EXCERPT:
Validation of an Eddy-Viscosity-Based Roughness Model Using High-Fidelity Simulations †

Institute of Turbomachinery and Fluid Dynamics, Leibniz University Hannover, An der Universität 1, 30823 Garbsen, Germany
*
Author to whom correspondence should be addressed.
This manuscript is an extended version of our paper published in the Proceedings of the 16th European Turbomachinery Conference (ETC16)—Turbomachinery, Fluid Dynamics and Thermodynamics, Hannover, Germany, 24–28 March 2025; paper No. 144.

SUPPLIED MATERIAL:
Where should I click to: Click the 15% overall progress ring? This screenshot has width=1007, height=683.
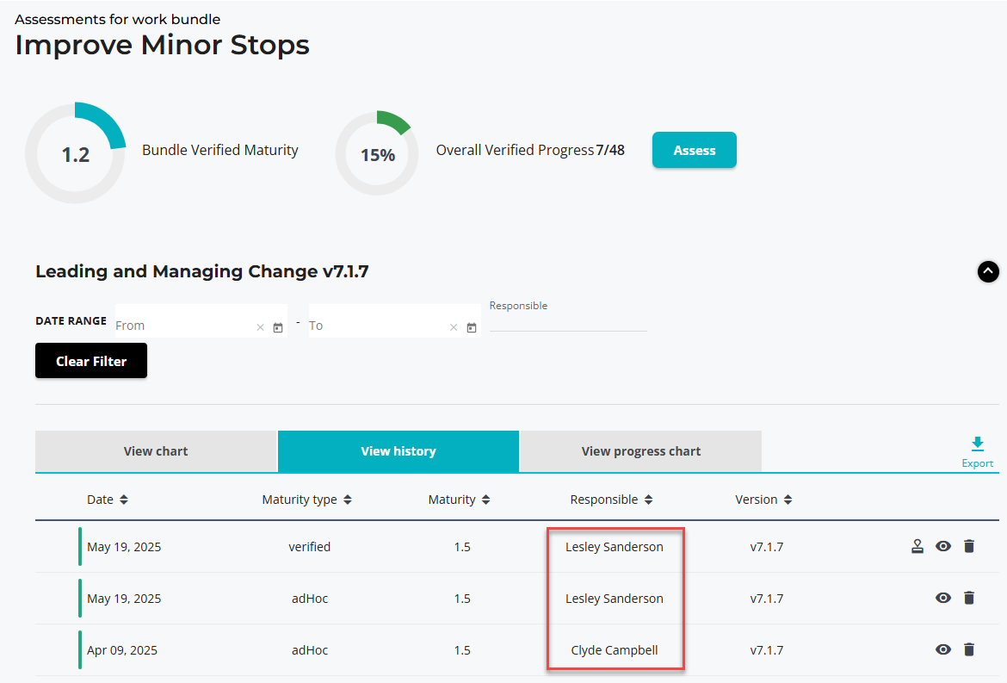click(377, 154)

TASKS AND EXERCISES:
1 > Sum up the excerpt above in two sentences.
2 > Decide whether each statement agrees with the excerpt, answering yes or no and quoting the words that settle it: (a) The conference was held in Garbsen. (b) The manuscript builds on a paper that appeared in conference proceedings. (c) The roughness model is validated with wind tunnel experiments.

SOLUTION LIST:
1 > The excerpt gives the title of a paper on validating an eddy-viscosity-based roughness model using high-fidelity simulations, from the Institute of Turbomachinery and Fluid Dynamics at Leibniz University Hannover in Garbsen, Germany. It notes that the manuscript is an extended version of paper No. 144, published in the Proceedings of the 16th European Turbomachinery Conference (ETC16) in Hannover, Germany, 24–28 March 2025.

2 >
(a) No: "Hannover, Germany, 24–28 March 2025"
(b) Yes: "This manuscript is an extended version of our paper published in the Proceedings of the 16th European Turbomachinery Conference (ETC16)"
(c) No: "Using High-Fidelity Simulations"